My only criticism pertains to Striker’s discussion of justice in Plato’s Republic. She claims that “notoriously Plato does not give us a definition of this Form in the Republic ” (212), and that “Justice is described as that state of soul or city in which its parts are arranged in the right hierarchical order and fulfill their separate functions well” (213). Yet Socrates does, in fact, hint in Book III that justice is ‘minding one’s own business’, τὰ ἑαυτοῦ πράττειν (406e). In Book IV he seems to present this as an explicit definition: τὸ τὰ αὐτοῦ πράττειν καὶ μὴ πολυπραγμονεῖν δικαιοσύνη ἐστί (433a); τοῦτο … κινδυνεύει τρόπον τινὰ γιγνόμενον ἡ δικαιοσύνη εἶναι , τὸ τὰ αὐτοῦ πράττειν (433b). This definition is further explicated as ‘the having and doing of one’s own and what belongs to one’, καὶ ταύτῃ ἄρα πῃ τοῦ οἰκείου τε καὶ ἑαυτοῦ ἕξις τε καὶ πρᾶξις δικαιοσύνη ἂν ὁμολογοῖτο (433e; cf. 434c, 443cd, Book IX 586e, and Book X 620c). It is odd that Striker fails to mention τὸ τὰ αὐτοῦ πράττειν , much less consider its candidacy as Plato’s definition of justice in the Republic.
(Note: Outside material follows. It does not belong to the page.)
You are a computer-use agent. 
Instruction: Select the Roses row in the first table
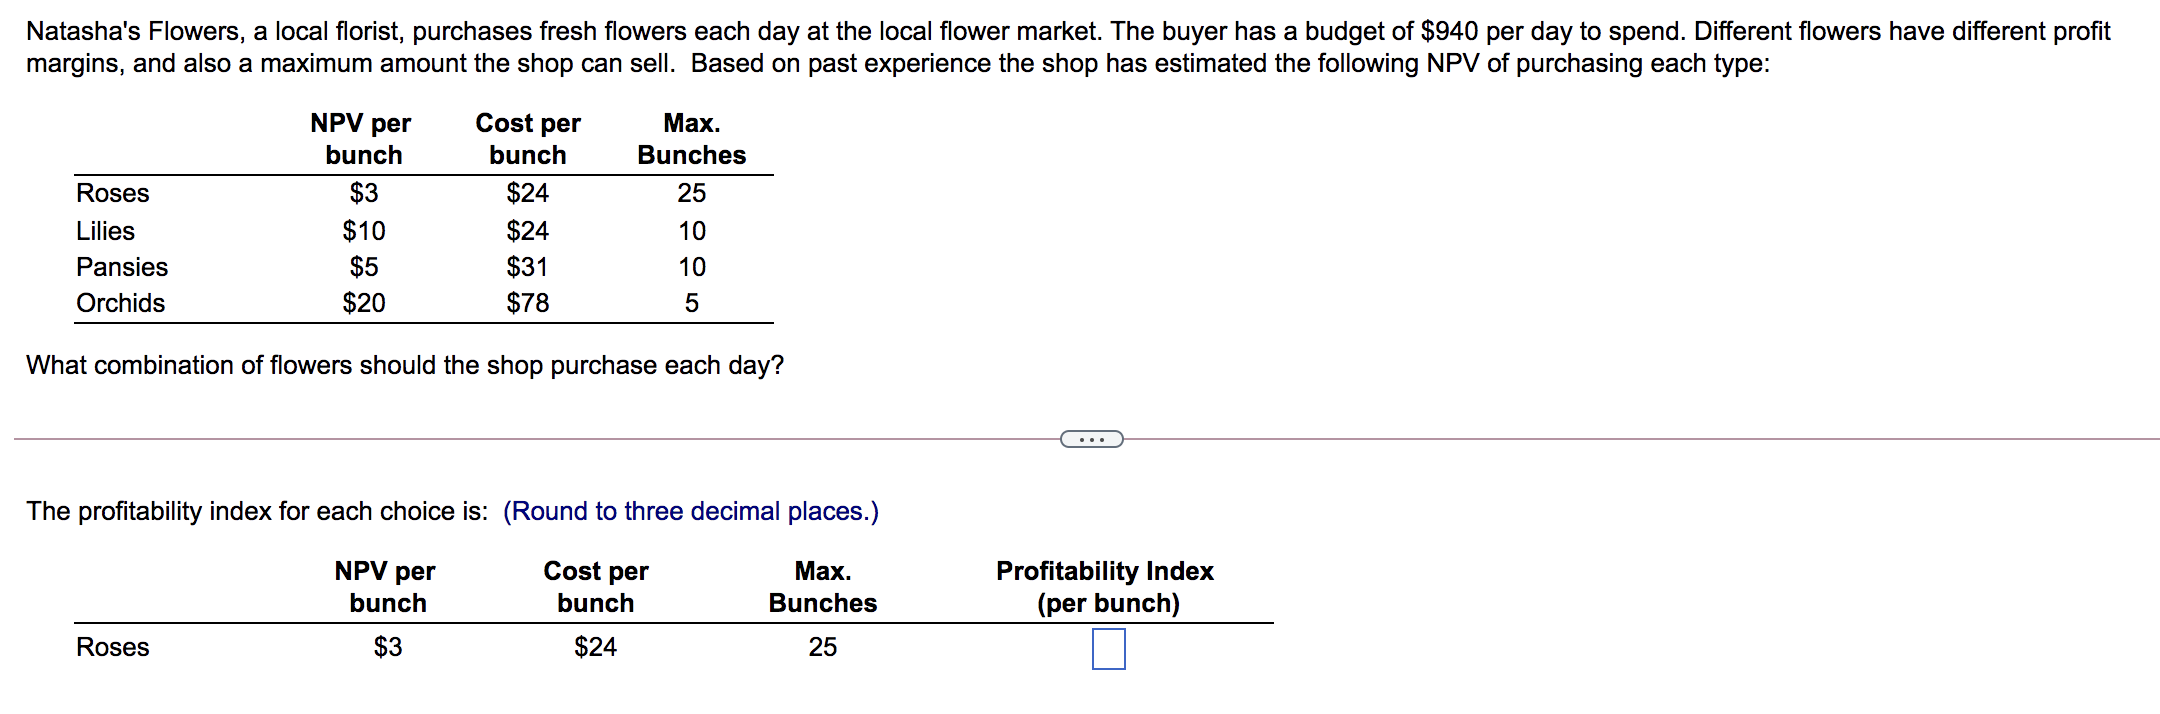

The lengthy twelfth chapter, “Following nature: A study in Stoic ethics”, is a revised version of Striker’s six Nellie-Wallace lectures delivered at Oxford University in 1984 and later published in Oxford Studies in Ancient Philosophy IX (1991). Her aim is to offer a more or less historical sketch of the development of Stoic ethics in order to illustrate how their doctrines on nature, reason, morality, and the goal of life hang together. In the first section Striker addresses the question of why it is good to follow nature. In the second section she investigates Chrysippus’ objections to Aristo’s definition of the goal of life as indifference ( adiaphoria ) to what is between virtue and vice, concluding that Chrysippus was probably more concerned than Zeno or Cleanthes about providing a coherent, systematic structure for Stoic doctrine and that his definition of the goal as living in agreement with nature was a conscious attempt to offer a non-circular account of what constitutes virtue (239). In the third section Striker works out the notion of the craft that the Stoics supposed virtue to be:

it is stochastic in the sense that the result of the technical performance depends in part upon external factors not controlled by the craft. Therefore, individual performances are not to be judged by their success, but by their correctness. … its primary goal is not identical with the result pursued through the exercise of the craft. Though every step will be referrable to the intended result, that result is not the ultimate end for the sake of which the activity is performed. The ultimate aim of virtuous action lies in the correct performance itself as being our way of living in agreement with nature. (246)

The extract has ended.